Do we want this as a default protocol feature? Isn't it better to make it optional and use it only if available/announced?

paveljanik commented at 1:48 PM on November 9, 2015: contributor

https://www.cvedetails.com/vulnerability-list/vendor_id-72/product_id-1820/GNU-Zlib.html

ptschip commented at 1:54 PM on November 9, 2015: contributor

You can turn it off by setting -compressionlevel=0 , and it is backwardly compatible with nodes that do not support compression

On 09/11/2015 5:48 AM, paveljanik wrote:

Do we want this as a default protocol feature? Isn't it better to make it optional and use it only if available/announced?

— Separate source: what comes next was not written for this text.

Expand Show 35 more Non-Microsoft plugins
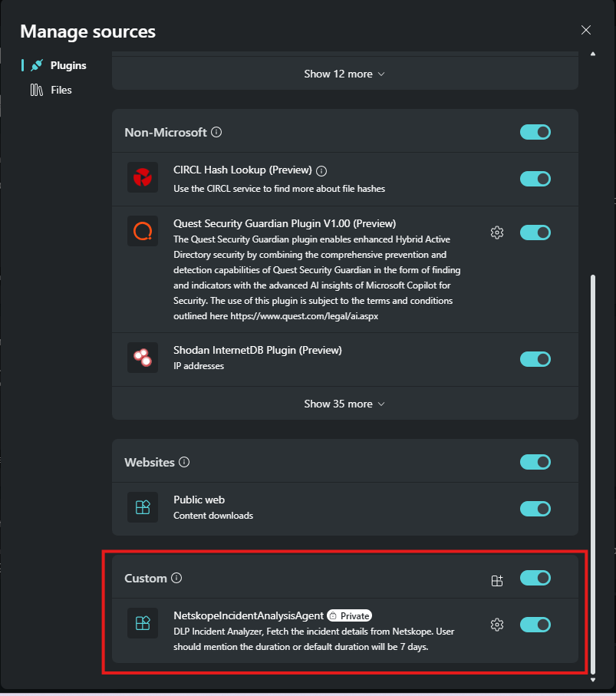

— Reply to this email directly or view it on GitHub #6973 (comment).

in src/main.cpp:None in 7be5ee57bf outdated

 210 | @@ -208,6 +211,7 @@ namespace {
 211 |      set<int> setDirtyFileInfo;
 212 |  } // anon namespace
 213 |  
 214 | +

paveljanik commented at 2:00 PM on November 9, 2015:

This hunk can be removed.

in src/main.cpp:None in 7be5ee57bf outdated

4935 | @@ -4868,6 +4936,7 @@ bool ProcessMessages(CNode* pfrom)
4936 |              continue;
4937 |          }
4938 |  
4939 | +

paveljanik commented at 2:00 PM on November 9, 2015:

This hunk can be removed.

in src/main.h:None in 7be5ee57bf outdated

  82 | @@ -83,6 +83,8 @@ static const unsigned int DATABASE_WRITE_INTERVAL = 60 * 60;
  83 |  static const unsigned int DATABASE_FLUSH_INTERVAL = 24 * 60 * 60;
  84 |  /** Maximum length of reject messages. */
  85 |  static const unsigned int MAX_REJECT_MESSAGE_LENGTH = 111;
  86 | +/** 0 = no compression , 9 = maximum compression. */

paveljanik commented at 2:00 PM on November 9, 2015:

Please remove space before comma.

jonasschnelli commented at 2:09 PM on November 9, 2015: contributor

Compression/decompression before/after transmitting data through the internet in general is a good idea. Very likely the CPU costs is tiny,.. but it would be nice to see a benchmark of a node serving compressed blocks for IBD to another node.

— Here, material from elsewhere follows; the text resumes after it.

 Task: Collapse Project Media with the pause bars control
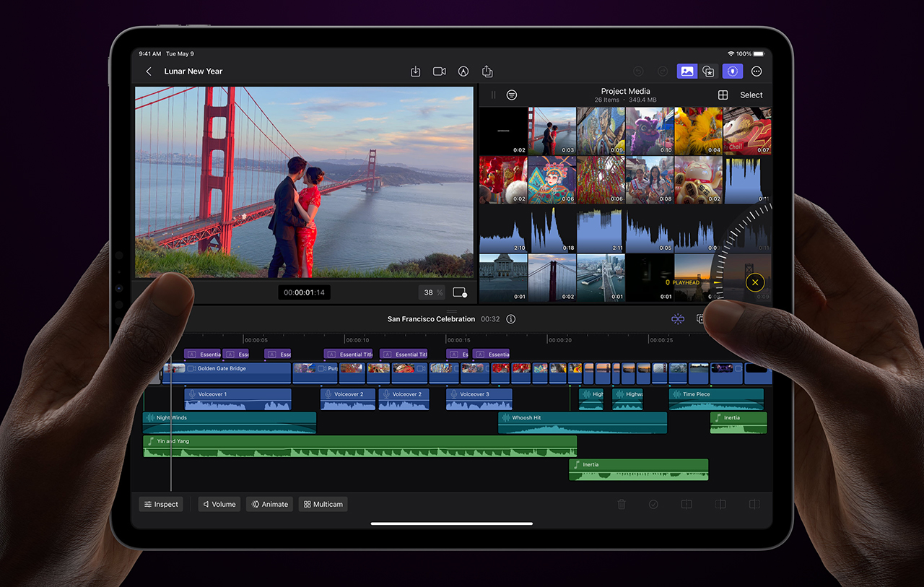click(493, 95)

Two things which moves this PR towards NACK territory for me:

adding transmission compression should happen in a different, deeper layer and should be independent from the used p2p command
compression should be optional (version bits?)

Maybe apache's mod_deflate could be a point of inspiration.

ptschip force-pushed on Nov 9, 2015

jmcorgan commented at 2:46 PM on November 9, 2015: contributor

Agree this capability should be advertised so it only comes into effect between mutually supporting nodes; also, even as-is it should default to compression level 0 to allow the node operator to turn on if desired. Concept ACK, implementation NACK.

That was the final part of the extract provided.